- **Extrait**
La caractéristique principale du e muet est que, lorsque cela est possible (et parfois c’est obligatoire), le locuteur francophone a tendance à ne pas le prononcer. Par exemple, le mot enveloppe sera prononcé en deux syllabes : [ɑ̃ vlɔp] plutôt qu’en trois : [ɑ̃ və lɔp], le mot lentement de trois syllabes sera prononcé [lɑ̃ tmɑ̃] en deux syllabes.

Comme avec les liaisons, il faut apprendre à identifier les mots pour lesquels l’amuïssement est interdit, obligatoire ou facultatif. L’amuïssement (ou la chute) du e caduc, lorsqu’il est effectué à l’intérieur d’un mot, dénote un registre de langue qui correspond à une conversation informelle. La loi du moindre effort qui entraîne la chute du e muet est donc un phénomène oral et familier.

En position finale
En position finale, l’absence de [ə] fait partie de la règle du français standard : dans Une salade verte, aucun e final n’est prononcé. On dira : [yn sa lad vɛrt]. Notons cependant que dans la poésie classique (étudiée plus loin dans ce cours), sa prononciation est conservée devant une consonne à l’intérieur d’un groupe rythmique. On verra aussi que la prononciation est conservée dans le sud de la France.

En revanche, je, ne, me, se, le, etc. sont prononcés [ʒə], [nə], [mə], [sə] et [lə], sauf bien sûr en cas d’élision.

- **Objet de l'exercice**
Recopiez intégralement le texte sur le e muet, sans y changer un seul mot.

[Données de position des mots et des éléments]
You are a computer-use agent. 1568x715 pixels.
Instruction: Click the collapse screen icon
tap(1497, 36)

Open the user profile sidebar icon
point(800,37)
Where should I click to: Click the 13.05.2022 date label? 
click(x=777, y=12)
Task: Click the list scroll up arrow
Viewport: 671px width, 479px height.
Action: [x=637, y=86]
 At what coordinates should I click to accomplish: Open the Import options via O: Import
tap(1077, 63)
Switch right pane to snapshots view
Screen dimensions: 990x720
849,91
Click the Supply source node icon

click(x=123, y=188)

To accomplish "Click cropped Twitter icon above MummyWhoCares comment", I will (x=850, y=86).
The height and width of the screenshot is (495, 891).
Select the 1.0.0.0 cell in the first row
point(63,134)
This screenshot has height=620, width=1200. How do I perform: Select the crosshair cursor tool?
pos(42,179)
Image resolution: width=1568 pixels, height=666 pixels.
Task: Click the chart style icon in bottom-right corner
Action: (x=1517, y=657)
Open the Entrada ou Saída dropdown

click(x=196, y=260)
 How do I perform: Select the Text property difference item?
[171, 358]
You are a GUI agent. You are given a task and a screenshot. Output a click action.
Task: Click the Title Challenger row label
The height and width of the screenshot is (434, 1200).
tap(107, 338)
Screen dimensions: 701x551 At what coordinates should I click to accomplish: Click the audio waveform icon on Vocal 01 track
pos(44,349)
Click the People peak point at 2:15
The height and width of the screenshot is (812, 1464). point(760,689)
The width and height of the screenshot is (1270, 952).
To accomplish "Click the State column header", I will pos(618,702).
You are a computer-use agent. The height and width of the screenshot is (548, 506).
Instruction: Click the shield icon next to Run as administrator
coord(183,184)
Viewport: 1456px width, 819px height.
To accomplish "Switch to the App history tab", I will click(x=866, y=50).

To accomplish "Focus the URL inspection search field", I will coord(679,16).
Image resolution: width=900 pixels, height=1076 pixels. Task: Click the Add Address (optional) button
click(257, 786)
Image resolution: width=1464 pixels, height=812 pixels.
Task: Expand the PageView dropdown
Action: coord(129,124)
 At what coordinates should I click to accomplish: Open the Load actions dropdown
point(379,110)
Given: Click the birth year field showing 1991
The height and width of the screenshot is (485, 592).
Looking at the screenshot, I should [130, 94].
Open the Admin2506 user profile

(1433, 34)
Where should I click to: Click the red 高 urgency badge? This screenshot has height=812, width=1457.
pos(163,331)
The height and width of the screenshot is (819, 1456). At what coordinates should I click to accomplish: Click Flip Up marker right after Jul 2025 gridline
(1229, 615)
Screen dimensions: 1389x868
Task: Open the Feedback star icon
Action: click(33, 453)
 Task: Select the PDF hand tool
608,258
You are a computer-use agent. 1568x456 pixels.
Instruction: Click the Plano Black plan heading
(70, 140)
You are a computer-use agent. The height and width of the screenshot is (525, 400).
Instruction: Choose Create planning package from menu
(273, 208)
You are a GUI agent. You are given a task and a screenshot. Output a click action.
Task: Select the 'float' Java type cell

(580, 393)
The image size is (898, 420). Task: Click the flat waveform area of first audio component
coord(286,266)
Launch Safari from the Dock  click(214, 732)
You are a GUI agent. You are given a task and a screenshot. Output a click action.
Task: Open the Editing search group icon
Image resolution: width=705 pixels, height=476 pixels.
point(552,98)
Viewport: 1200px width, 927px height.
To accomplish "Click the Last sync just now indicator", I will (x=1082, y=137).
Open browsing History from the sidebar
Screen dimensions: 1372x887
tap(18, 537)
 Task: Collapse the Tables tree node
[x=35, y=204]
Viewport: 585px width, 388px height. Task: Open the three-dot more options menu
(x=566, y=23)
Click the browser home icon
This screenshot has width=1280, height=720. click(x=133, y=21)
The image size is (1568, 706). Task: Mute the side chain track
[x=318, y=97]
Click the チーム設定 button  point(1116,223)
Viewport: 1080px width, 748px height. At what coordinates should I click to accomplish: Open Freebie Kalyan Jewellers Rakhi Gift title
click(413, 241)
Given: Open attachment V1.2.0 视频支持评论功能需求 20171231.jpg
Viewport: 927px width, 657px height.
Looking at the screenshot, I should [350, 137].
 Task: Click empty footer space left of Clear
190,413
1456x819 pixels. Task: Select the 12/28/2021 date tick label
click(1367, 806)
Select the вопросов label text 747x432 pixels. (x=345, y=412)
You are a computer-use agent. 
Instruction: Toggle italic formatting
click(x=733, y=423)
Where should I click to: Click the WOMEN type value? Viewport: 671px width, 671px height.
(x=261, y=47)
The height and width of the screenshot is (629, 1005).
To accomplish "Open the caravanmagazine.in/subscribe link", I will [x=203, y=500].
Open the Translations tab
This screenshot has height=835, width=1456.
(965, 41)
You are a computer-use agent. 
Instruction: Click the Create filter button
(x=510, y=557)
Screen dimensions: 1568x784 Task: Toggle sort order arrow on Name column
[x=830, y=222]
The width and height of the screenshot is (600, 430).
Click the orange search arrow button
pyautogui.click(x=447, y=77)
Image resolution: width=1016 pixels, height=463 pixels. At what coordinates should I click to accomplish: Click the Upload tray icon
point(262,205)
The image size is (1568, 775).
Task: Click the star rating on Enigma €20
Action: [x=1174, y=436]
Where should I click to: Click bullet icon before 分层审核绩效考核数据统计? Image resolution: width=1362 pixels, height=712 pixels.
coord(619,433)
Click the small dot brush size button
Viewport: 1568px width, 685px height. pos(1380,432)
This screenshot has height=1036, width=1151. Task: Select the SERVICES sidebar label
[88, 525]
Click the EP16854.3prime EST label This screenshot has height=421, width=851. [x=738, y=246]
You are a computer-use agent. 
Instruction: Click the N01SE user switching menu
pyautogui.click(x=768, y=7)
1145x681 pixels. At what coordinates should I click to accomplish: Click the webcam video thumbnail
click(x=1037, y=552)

- **Réponse**
La caractéristique principale du e muet est que, lorsque cela est possible (et parfois c’est obligatoire), le locuteur francophone a tendance à ne pas le prononcer. Par exemple, le mot enveloppe sera prononcé en deux syllabes : [ɑ̃ vlɔp] plutôt qu’en trois : [ɑ̃ və lɔp], le mot lentement de trois syllabes sera prononcé [lɑ̃ tmɑ̃] en deux syllabes.

Comme avec les liaisons, il faut apprendre à identifier les mots pour lesquels l’amuïssement est interdit, obligatoire ou facultatif. L’amuïssement (ou la chute) du e caduc, lorsqu’il est effectué à l’intérieur d’un mot, dénote un registre de langue qui correspond à une conversation informelle. La loi du moindre effort qui entraîne la chute du e muet est donc un phénomène oral et familier.

En position finale
En position finale, l’absence de [ə] fait partie de la règle du français standard : dans Une salade verte, aucun e final n’est prononcé. On dira : [yn sa lad vɛrt]. Notons cependant que dans la poésie classique (étudiée plus loin dans ce cours), sa prononciation est conservée devant une consonne à l’intérieur d’un groupe rythmique. On verra aussi que la prononciation est conservée dans le sud de la France.

En revanche, je, ne, me, se, le, etc. sont prononcés [ʒə], [nə], [mə], [sə] et [lə], sauf bien sûr en cas d’élision.